INACREDITÁVEL
Hirtis Lazarin
Dinho que já
foi Nandinho e que nasceu Fernando foi abandonado num orfanato nos primeiros
dias de vida.
A freira
Tereza encontrou-o num carrinho confortável e preparado com todo cuidado. Ao lado, uma mala com roupinhas finas e todo
treco que um bebê necessita.
Aquela
coisinha fofa causou um rebuliço no orfanato
Os indícios eram que pertencia a uma família abastada. Nunca conseguiram localizar sua origem e Dinho
cresceu ao lado de outras crianças sem família.
Ainda
pequenino, já se sobressaia nas missas rezadas na capela. Decorava num estalo as músicas cantadas e não
desgrudava do moço do violão.
Na sala de
aula, enquanto o professor ensinava, ele perdia-se em pensamentos que
percorriam distâncias e os dedinhos tamborilavam na carteira. E as lições... sempre incompletas. Foi até diagnosticado como portador de
"déficit de atenção". Mas a
freirinha Bety, sensível e observadora, corrigiu o falso diagnóstico,
presenteando-o com um violão. O menino
sarou.
Dinho, o
violão e a música nunca mais se separaram.
Corria solto
por todos os cantos colhendo sons que a natureza lhe oferecia: pingos de chuva
batendo no telhado, o farfalhar das folhas tocadas pelo vento, o canto afinado
das aves (era apaixonado pelo bem-te-vi), o vento forte que arrastava
coisas. Sua inteligência musical
permitia-lhe identificar sons, sequências musicais, ritmos e timbres.
Tudo se
transformava em notas musicais que viravam melodias. E as melodias eram reproduzidas no
violão. Dinho fazia o violão chorar ou
cantar de alegria. Música e letra brotavam e germinavam sem o mínimo esforço. E
os dedinhos, embora ágeis, ainda não conseguiam alcançar todas as cordas do
violão.
Começou a ser
convidado pra tocar em missas solenes.
Foi avaliado por "experts" em música.
Um menino
prodígio. Era muito mais que
talento. Era um dom. Talento a gente
conquista com esforço e persistência.
Dom é nato, é dádiva, é presente.
Mas de onde
veio esse garotinho tão valioso? Quem
seriam seus pais? Que tristeza uma mãe
não ter essa preciosidade em seus braços!

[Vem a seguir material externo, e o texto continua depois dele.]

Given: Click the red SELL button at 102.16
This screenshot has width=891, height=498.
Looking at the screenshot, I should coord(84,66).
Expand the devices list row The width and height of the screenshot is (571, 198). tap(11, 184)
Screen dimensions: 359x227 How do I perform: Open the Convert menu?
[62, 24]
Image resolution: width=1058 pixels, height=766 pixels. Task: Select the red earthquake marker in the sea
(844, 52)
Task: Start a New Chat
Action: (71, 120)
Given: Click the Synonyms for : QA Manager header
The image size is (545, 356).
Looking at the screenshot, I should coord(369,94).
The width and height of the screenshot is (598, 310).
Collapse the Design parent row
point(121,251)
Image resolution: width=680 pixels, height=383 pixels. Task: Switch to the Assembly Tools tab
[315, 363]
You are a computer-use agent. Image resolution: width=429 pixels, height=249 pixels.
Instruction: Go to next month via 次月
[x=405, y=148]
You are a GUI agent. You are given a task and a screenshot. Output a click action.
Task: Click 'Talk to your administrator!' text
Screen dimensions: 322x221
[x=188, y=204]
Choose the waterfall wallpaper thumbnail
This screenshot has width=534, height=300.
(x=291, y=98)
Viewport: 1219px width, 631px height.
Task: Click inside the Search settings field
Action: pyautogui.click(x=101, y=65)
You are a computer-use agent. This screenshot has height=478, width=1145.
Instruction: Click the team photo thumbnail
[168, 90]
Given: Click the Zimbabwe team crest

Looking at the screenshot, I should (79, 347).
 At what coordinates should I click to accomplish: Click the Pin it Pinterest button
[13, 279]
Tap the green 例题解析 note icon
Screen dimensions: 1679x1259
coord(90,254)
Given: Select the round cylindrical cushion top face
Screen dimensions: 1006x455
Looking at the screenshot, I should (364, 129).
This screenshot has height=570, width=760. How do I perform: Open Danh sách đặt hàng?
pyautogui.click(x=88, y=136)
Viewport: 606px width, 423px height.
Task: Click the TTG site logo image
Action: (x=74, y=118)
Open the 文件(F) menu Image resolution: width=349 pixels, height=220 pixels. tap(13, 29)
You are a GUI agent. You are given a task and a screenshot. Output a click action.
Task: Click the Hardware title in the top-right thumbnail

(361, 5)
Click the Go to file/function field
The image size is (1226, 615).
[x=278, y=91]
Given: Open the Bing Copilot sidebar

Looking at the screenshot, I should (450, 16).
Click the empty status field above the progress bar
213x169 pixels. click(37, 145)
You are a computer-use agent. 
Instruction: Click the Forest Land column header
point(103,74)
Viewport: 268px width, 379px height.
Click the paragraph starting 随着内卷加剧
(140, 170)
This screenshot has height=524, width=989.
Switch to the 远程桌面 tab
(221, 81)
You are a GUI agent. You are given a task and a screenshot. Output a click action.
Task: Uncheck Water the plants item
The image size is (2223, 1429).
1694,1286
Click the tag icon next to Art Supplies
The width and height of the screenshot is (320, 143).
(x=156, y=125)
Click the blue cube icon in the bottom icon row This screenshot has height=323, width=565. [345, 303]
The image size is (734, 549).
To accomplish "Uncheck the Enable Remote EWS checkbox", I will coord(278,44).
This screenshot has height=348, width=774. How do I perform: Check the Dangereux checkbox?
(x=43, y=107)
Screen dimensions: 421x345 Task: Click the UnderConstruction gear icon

Foram várias tentativas pra encontrar essa família...
Bem longe
dali, um homem morria num leito de hospital.
Sua filha Verônica, sua única companheira.
A doença
consumia-lhe a carne e o remorso consumia-lhe a alma. Não morreria em paz.
Antes da hora
derradeira, puxou a filha pra junto de si e balbuciou algumas palavras. Ela aproximou-se mais até entender aquele
emaranhado de sons.
Verônica deu
um salto transtornada. Passou da
lucidez à loucura, da razão à
ignorância, do silêncio ao gemido de muita dor, do gemido ao choro
compulsivo.
Não podia acreditar que seu
pai foi capaz de tamanha crueldade com ela, sua única filha.
Agarrou-o pelo
pescoço como se fosse enforca-lo, mas o corpo já estava morto.
A moça partiu
na mesma noite. Engravidou
jovenzinha. O pai, rico empresário e
conhecidíssimo na alta sociedade, não suportou a ideia de vê-la casada com um
simples guitarrista de banda. Levou-a
pra bem longe e no hospital, após o parto, Verônica foi avisada pelo próprio
pai que o bebê nasceu morto e com problemas na formação. Não seria aconselhável, segundo os médicos,
que ela visse o feto.
Ele
desapareceu com a criança, abandonando-a num orfanato.
Incansáveis
noites perdidas chorando pela perda do menino.
Quanto sofrimento por nunca tê-lo colocado no colo, nunca tê-lo
abraçado. Agora, finalmente, iria
encontrar o seu menino, o Dinho, agora com oito anos. A maior preocupação seria recuperar todo
tempo perdido.
Verônica
dedicava-se à música desde os cinco anos de idade e hoje é a primeira
violoncelista da principal orquestra sinfônica do país.